But in amongst the buying frenzy look what I bought, two beautiful hardcover books about knitting. The first one is called The Principles of Knitting by June Hiatt and it is fantastic, I think June is an academic and seems to have taken a very scientific approach – testing all the techniques and patterns, I love it! My only problem is that it is too heavy for me to read in bed.

A couple of weeks ago I stumbled across a knitting group on Raverly called “Knit like a Latvian” and was completely amazed at the talent of these knitters, the detail and colours in the gloves are beautiful. One of the posts in the forums was about a book called Latviesa Cimdi by Maruta Grasmane, Latviesa Cimdi means Lativan Mittens and after seeing a few of the pictures I was obsessed with getting a copy of this book.

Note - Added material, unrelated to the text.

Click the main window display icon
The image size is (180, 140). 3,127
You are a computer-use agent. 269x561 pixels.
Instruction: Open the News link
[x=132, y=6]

Unfortunately they only printed 3,000 copies and the publisher has sold out (but they are going to publish the book again in 2014). I googled like crazy to try and find a copy and was even contemplating a trip to Riga to search local bookstores. Fortunately a very nice person sent me a message to say there was a copy of the book in a shop in Amsterdam and two days later I had a copy of the book, it is absolutely beautiful.

The book is in Latvian, but has a small english chapter at the back that explains the importance of the gloves in Lativian culture, and the patterns for the gloves are charted and easy enough to follow. With over 150 different gloves it is difficult to decide which one to start with, but I think the one below from the region of Vidzeme is certainly in the top three.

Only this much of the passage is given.